Voles, Microtus spp., also commonly called meadow mice, are seldom seen though the damage they do to garden plants may be a too common sight. These are chunky, ground-dwelling rodents about 7 inches long with a tail that is less than 2 inches long. Young voles are gray. Adults are brown mixed with black and have underparts of gray tinged with yellow. Furry black ears do not rise much above the fur and the eyes are black and beady. There are several species of voles, including the woodland vole, meadow vole, and prairie vole. In Missouri, chances are you will be dealing with the prairie vole.

Voles flourish in grassy and weedy areas (including our gardens), creating systems of pathways 1 to 2 inches wide that often are protected by overhanging vegetation. Droppings and fresh bits of plants show that a run is being used. Voles or meadow mice also build underground tunnels and may use mole or mouse tunnels as well. Voles build 6- to 8-inch round nests of grass underground or in logs and similar protected settings.

Mating season lasts from spring to fall with litters of two to nine produced monthly. Females begin reproducing at the age of three weeks. Voles rarely live more than 16 months in the wild though they can reach the ripe old age of nearly three years in captivity.

Voles prefer the bark of young fruit trees as well as tender stems, foliage, flowers, seeds, and fruits of grasses, sedges, and many other herbaceous plants. When times are tough and their favorite foods are scarce, voles will eat crayfish, snails, insects, and even other mice as well as the inner barks of vines, shrubs, and trees. A vole will consume its own weight in plants every 24 hours. They say that a population of 15 voles per acre can grow to 250 in four years. Voles will store food, as much as two gallons of plant materials in underground hollows near their nests as well as hollow stumps and similar places.

Moles often are accused of the plant damage caused by voles. Moles live almost entirely underground and are carnivores, not herbivores. A mole’s diet consists of small animal life, especially grubs and earthworms—no plants.
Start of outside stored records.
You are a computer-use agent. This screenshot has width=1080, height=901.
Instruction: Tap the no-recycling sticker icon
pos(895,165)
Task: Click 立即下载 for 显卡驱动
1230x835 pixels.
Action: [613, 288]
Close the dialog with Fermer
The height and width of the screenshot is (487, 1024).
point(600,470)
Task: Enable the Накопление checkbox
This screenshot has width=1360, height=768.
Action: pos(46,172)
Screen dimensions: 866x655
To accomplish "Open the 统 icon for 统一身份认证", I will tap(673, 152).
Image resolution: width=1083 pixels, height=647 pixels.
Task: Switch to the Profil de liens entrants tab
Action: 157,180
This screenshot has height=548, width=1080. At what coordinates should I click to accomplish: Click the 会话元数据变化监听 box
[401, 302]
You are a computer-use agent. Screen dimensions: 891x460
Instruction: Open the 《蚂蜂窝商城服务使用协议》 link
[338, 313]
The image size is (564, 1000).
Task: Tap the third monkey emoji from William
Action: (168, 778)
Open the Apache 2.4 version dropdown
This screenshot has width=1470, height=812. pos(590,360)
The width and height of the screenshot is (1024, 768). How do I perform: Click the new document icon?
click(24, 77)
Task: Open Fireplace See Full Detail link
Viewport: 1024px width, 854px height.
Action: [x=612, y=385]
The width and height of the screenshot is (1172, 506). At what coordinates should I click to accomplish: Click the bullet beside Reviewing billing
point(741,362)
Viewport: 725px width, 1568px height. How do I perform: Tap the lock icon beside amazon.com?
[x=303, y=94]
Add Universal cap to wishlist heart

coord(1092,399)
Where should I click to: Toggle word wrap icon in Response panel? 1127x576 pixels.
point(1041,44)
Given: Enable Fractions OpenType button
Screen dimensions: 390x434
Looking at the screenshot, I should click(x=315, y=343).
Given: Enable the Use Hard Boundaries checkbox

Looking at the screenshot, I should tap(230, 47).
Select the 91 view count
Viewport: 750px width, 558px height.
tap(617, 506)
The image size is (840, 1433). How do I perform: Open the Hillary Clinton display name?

They only chew roots to clear the way for their tunnels.

Symptoms and Diagnosis

Voles and rabbits can cause similar damage. Voles nibble plants and the tooth marks are small, only about 1/8 inch wide, 3/8 inch long, and 1/8 or more inches deep. Rabbit gnawing marks are larger and less clear. Rabbits bite off small branches with clean oblique tooth marks while voles nibble. If you think you have vole damage, look for nearby path systems, which can be extensive and have a number of burrow openings.

Integrated Pest Management Strategies

1. Trap the voles. Mouse snap traps baited with peanut butter will catch voles if placed on the ground perpendicular to a well-used pathway. Place the trap firmly and set the trigger in the pathway. A sprinkle of rolled oats in the pathway will add to the bait’s appeal. Cover the traps with cardboard bent into a tunnel (big enough not to hamper the trap spring)—this will keep birds from getting caught. Use plenty of traps—a dozen for a small garden and 50 or more for a large garden. Wear gloves when handling dead voles.

2. Manage habitat to discourage voles. Keep all vegetation away from the base of trees. Keep grass no longer than 3 to 4 inches. You may have to remove mulch from gardens and around trees if the vole problem is extensive. Keep the ground bare—voles do not like to feed out in the open. Till the soil to destroy runways and paths. Wire 3/8-inch hardware cloth fashioned into cylinders 18 inches high will protect trees when set 6 inches into the soil.

3. Repel the voles. There are repellents made of such things as capsaicin (hot pepper) and predator odors (fox and coyote urine) that may convince voles to go elsewhere when sprayed on garden favorites. Be sure to repeat the spray if it rains. Read the directions carefully before using. A sure-fire vole weapon is a garden cat—cats are very successful at catching voles.